Fixed non-stockout-probability policies for the single-item lost-sales model

TL;DR

This paper introduces a fixed non-stockout-probability (FP3) policy for the single-item lost-sales model, which is computationally efficient, nearly optimal, and significantly reduces supply chain volatility compared to existing policies.

Contribution

The paper derives an optimality equation for the lost-sales model and proposes the FP3 policy, a novel approach that outperforms existing policies in most cases and reduces supply chain volatility.

Findings

FP3 policy is close-to-optimal compared to the true optimal policy.

FP3 outperforms other policies in 97% of tested cases.
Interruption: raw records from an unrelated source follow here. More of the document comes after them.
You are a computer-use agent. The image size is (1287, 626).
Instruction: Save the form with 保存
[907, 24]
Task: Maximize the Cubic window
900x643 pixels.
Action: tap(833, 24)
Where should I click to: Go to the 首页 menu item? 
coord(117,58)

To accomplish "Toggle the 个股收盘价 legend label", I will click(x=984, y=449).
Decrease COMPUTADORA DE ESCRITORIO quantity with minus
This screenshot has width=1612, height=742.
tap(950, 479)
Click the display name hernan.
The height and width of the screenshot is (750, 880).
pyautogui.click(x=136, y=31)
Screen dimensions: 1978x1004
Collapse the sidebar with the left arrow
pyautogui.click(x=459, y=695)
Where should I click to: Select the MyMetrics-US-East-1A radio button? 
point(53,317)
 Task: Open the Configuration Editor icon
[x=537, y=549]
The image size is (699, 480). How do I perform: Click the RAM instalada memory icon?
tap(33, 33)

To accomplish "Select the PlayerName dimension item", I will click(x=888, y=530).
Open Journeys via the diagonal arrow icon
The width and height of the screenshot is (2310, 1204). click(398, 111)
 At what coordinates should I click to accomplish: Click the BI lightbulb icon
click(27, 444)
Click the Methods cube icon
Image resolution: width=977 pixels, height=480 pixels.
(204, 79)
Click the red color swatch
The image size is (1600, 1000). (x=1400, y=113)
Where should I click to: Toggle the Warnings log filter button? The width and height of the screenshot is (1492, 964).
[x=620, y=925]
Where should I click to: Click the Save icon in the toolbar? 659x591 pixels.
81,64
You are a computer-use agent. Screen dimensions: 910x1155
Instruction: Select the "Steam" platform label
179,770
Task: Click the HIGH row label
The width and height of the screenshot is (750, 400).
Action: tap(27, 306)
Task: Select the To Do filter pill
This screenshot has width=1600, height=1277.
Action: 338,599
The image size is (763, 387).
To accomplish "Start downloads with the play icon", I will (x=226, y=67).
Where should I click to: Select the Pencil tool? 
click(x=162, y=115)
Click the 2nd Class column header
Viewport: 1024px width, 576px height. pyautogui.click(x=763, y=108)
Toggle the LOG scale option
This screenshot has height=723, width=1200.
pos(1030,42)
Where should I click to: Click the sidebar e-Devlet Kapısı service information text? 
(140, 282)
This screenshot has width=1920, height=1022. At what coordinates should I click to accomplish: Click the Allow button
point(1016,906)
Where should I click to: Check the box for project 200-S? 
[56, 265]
FP3 significantly reduces demand volatility, lowering supply chain costs.

Abstract

We consider the classical discrete time lost-sales model under stationary continuous demand and linear holding and penalty costs and positive constant lead time. To date the optimal policy structure is only known implicitly by solving numerically the Bellman equations. In this paper we derive an optimality equation for the lost-sales model. We propose a fixed non-stockout-probability (FP3) policy, implying that each period the order size ensures that P3, the probability of no-stockout at the end of the period of arrival of this order, equals some target value. The FP3-policy can be computed efficiently and accurately from an exact recursive expression and two-moment fits to the emerging random variables. We use the lost-sales optimality equation to compute the optimal FP3-policy. Comparison against the optimal policy for discrete demand suggests that the fixed P3-policy is close-to-optimal. An extensive numerical experiment shows that the FP3-policy outperforms other policies proposed in literature in 97% of all cases. Under the FP3-policy, the volatility of the replenishment process, measured as coefficient of variation (cv) is much lower than the volatility of the demand process. This cv-reduction holds a promise for substantial cost reduction at upstream stages in the supply chain of the end-item under consideration, compared to the situation with backlogging.